As I’ve started putting my shop together, it was clear I needed a vise to do hand work. I opted to build this “bench top bench” using Jeff Miller’s plans. (Puts the work at a comfortable height and holds work securely). I fixed the 1/2-13 all thread to the stationary jaw and allowed the moving jaw to slide freely. To avoid having to screw knobs in and out, I played around and came up with a “quick nut design” that works well. Push up against the moving jaw, engage the threads and tighten about a turn. With the concept prove out, I now need to build 2 nuts to the final more robust design. I’ll post pics when complete.

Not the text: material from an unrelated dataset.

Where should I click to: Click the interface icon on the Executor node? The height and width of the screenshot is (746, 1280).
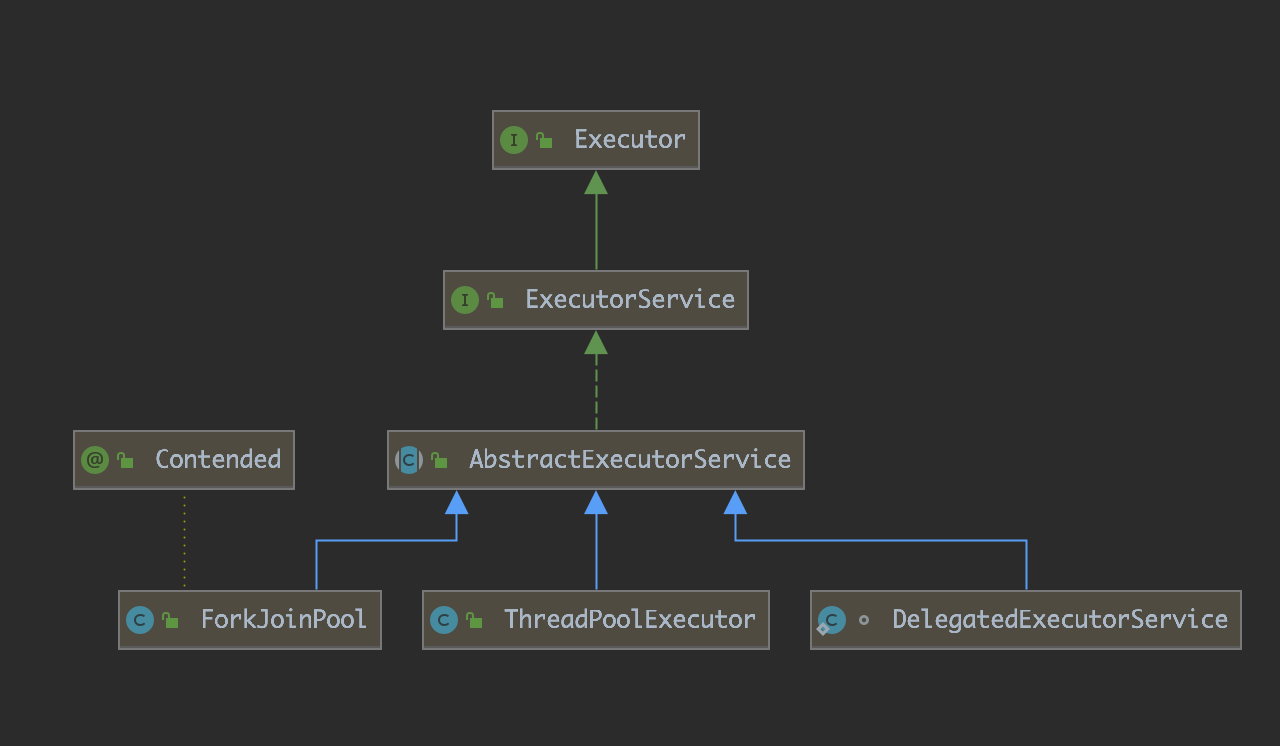click(x=514, y=140)
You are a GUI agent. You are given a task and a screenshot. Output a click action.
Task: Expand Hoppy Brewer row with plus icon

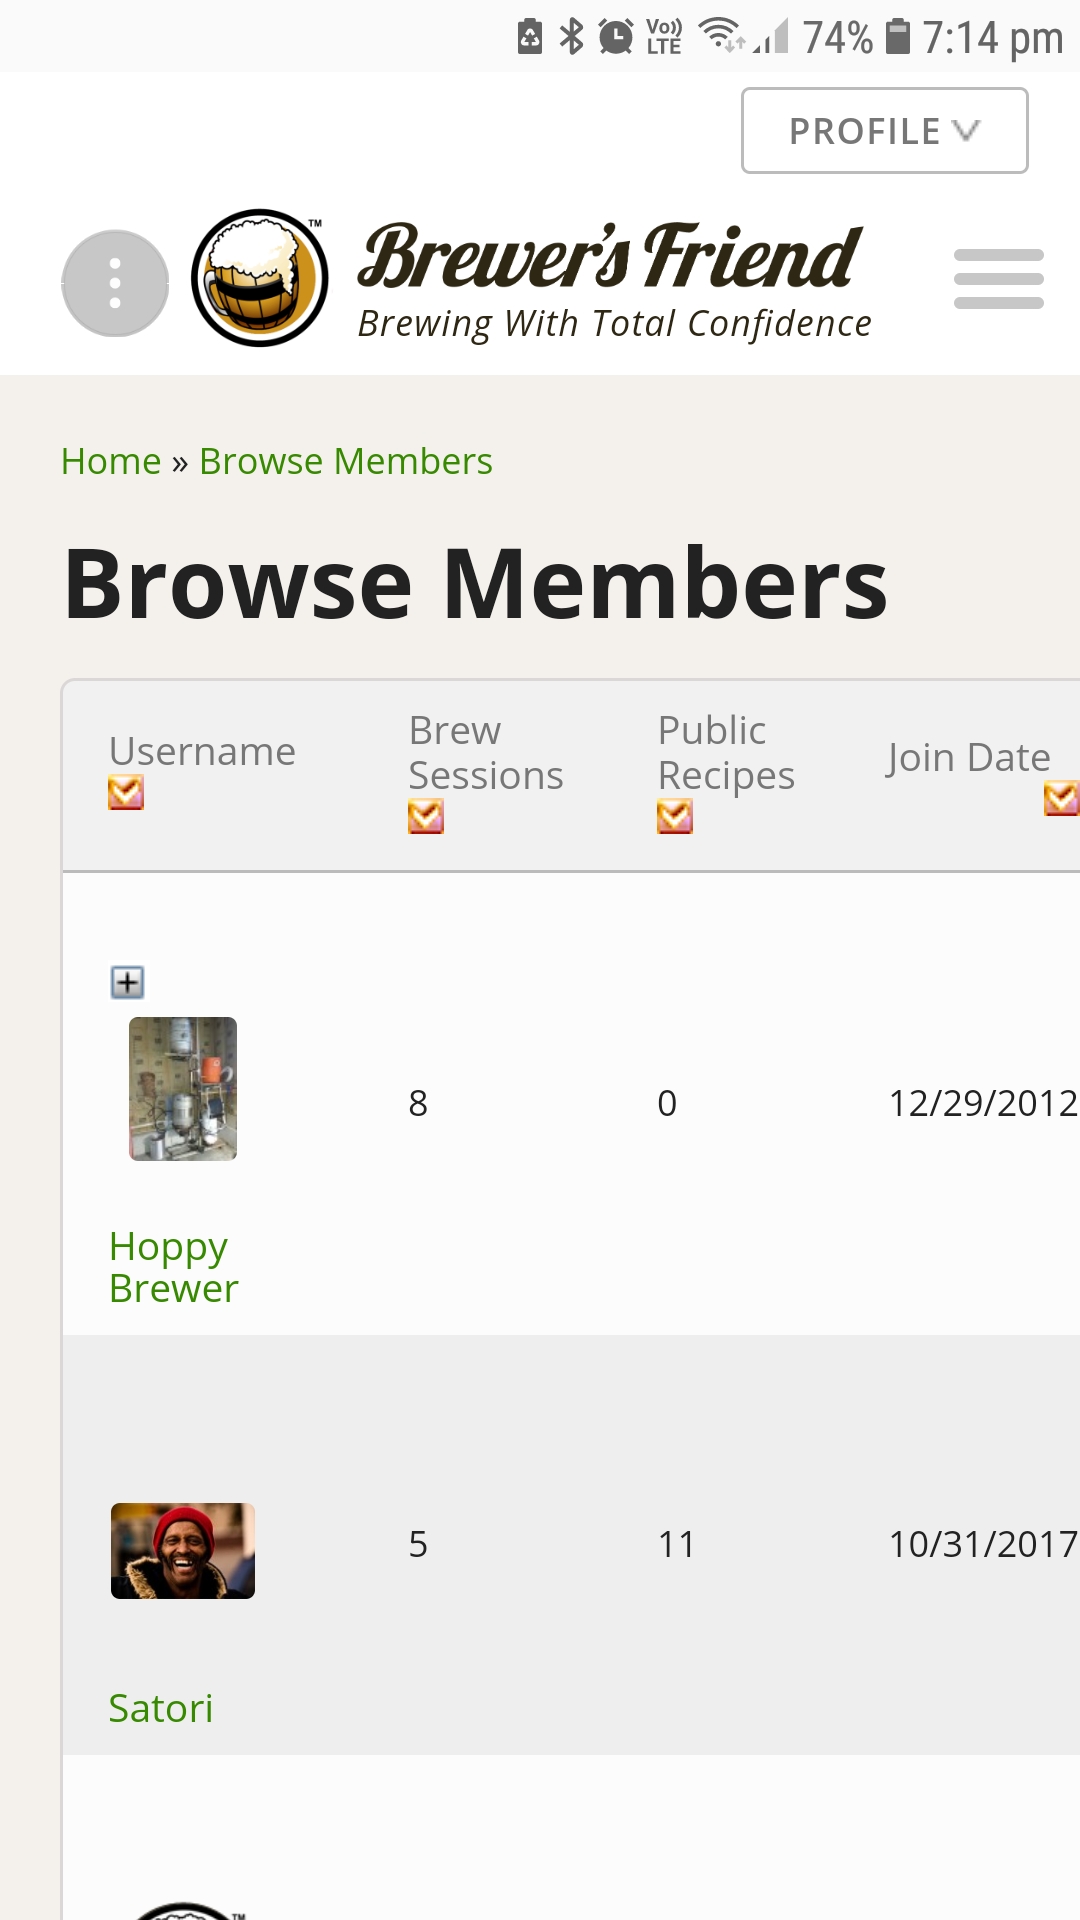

The mortise and tenon design provided much needed practice. Although I had a couple of miscues, I think it turned out pretty well.

-- Dan, TN

12 comments so far

View TopamaxSurvivor's profile


17577 posts in 3100 days

#1 posted 11-17-2014 02:24 AM

Nice work. Looks like a good addition to the shop.

-- Bob in WW ~ "some old things are lovely, warm still with life ... of the forgotten men who made them." - D.H. Lawrence

View drewpy's profile


568 posts in 781 days

#2 posted 11-17-2014 04:09 AM

I could use a small “bench” like this. Thanks for giving me some ideas.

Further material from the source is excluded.